* Exercise directions *
Return, exactly and with nothing added, the line with "This screenshot has width=800, height=480." together with all lines after it through the end of the data below. No pictures belong in the copy.

Stored items
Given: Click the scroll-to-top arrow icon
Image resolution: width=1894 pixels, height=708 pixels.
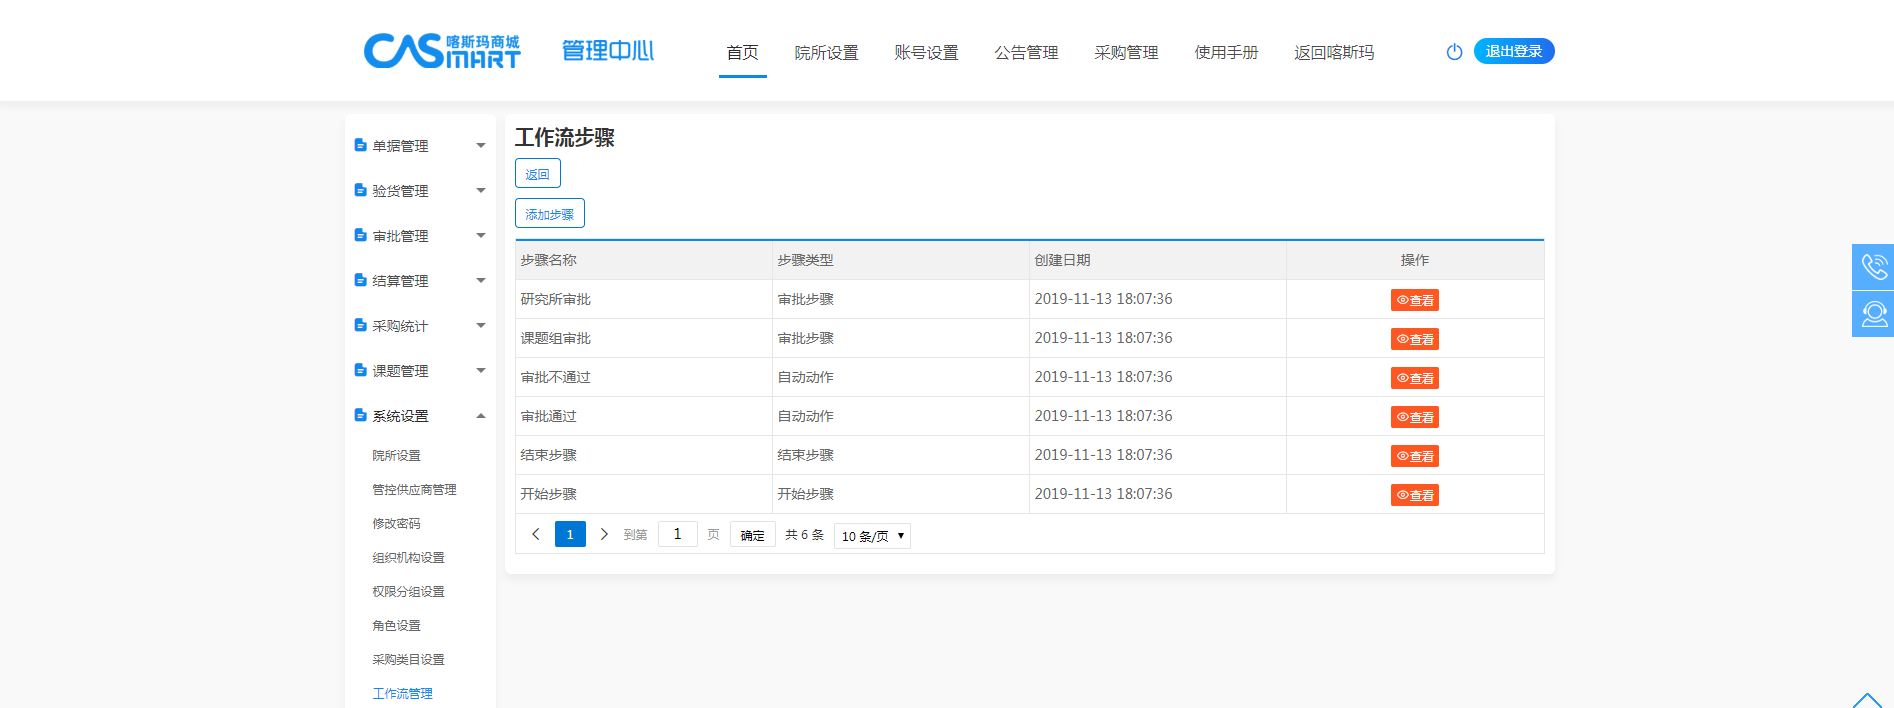Looking at the screenshot, I should (x=1866, y=699).
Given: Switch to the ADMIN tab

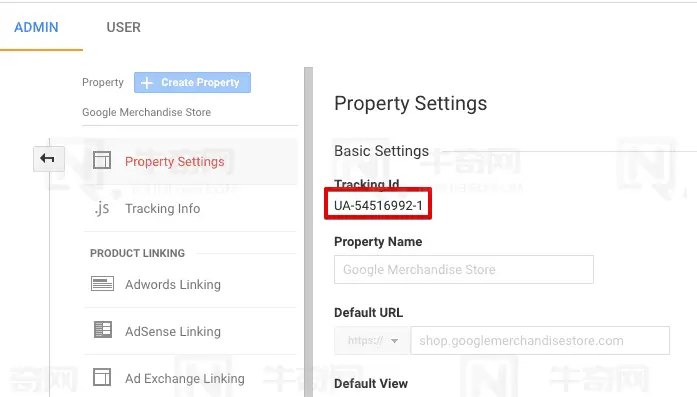Looking at the screenshot, I should [x=36, y=27].
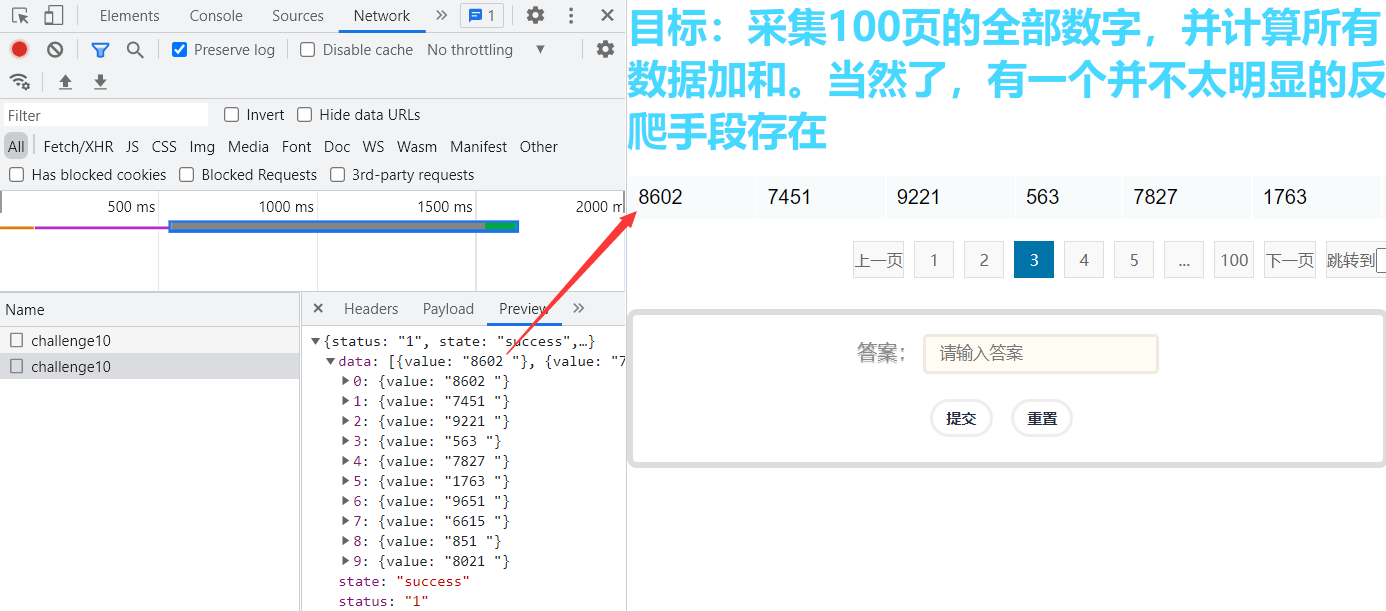The image size is (1386, 611).
Task: Click the inspect element selector icon
Action: pos(20,15)
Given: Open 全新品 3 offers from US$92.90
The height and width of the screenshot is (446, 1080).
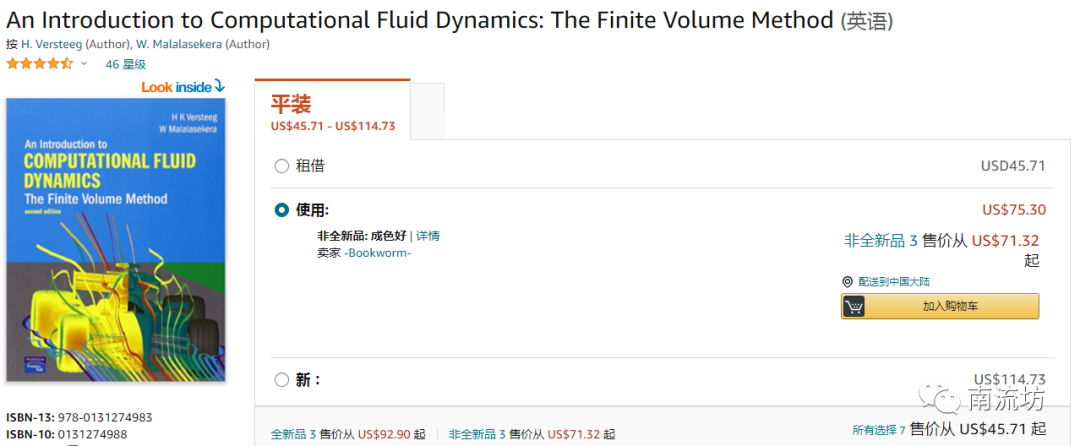Looking at the screenshot, I should point(348,434).
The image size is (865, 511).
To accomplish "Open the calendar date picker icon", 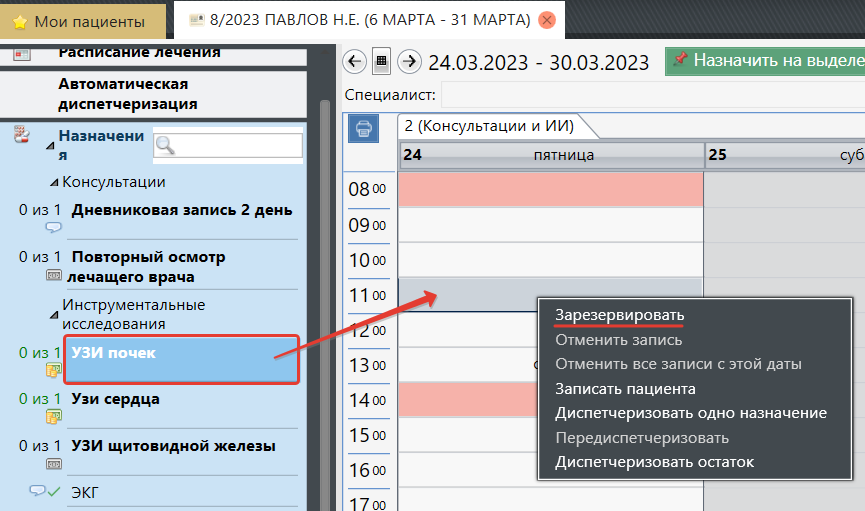I will pos(381,62).
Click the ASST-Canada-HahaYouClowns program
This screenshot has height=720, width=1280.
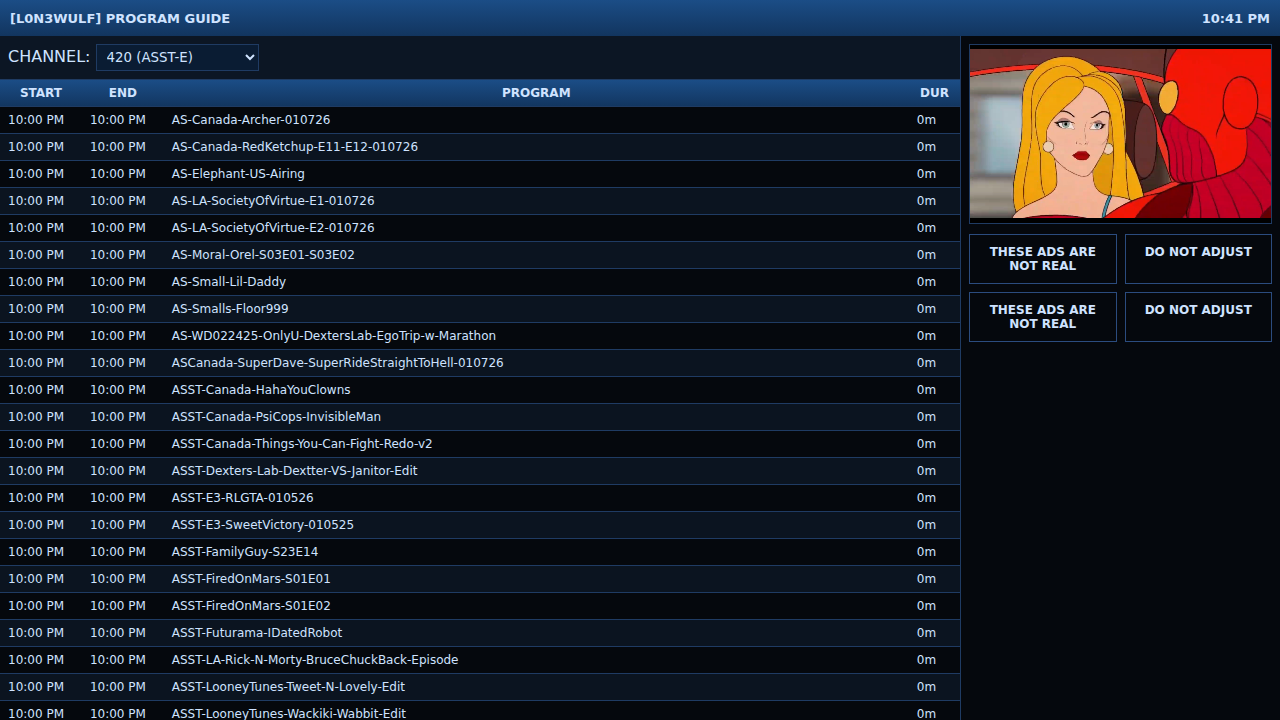click(261, 390)
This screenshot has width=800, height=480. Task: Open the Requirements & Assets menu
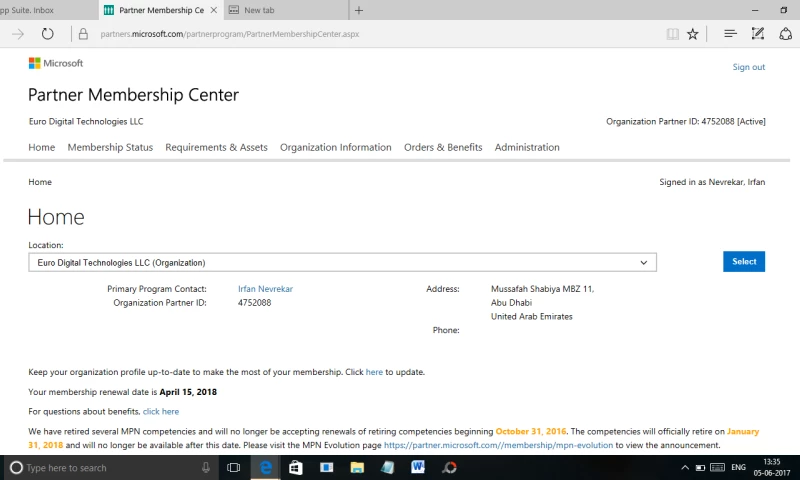(x=216, y=147)
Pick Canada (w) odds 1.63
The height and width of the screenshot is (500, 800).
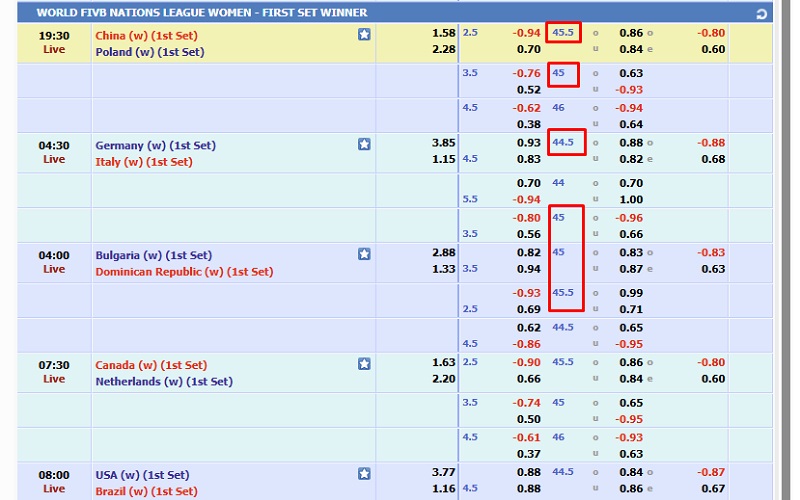point(444,363)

* Solution *
This screenshot has width=800, height=480. Task: Open the Requirements & Assets menu
(x=216, y=147)
Pick Canada (w) odds 1.63
The height and width of the screenshot is (500, 800).
point(444,363)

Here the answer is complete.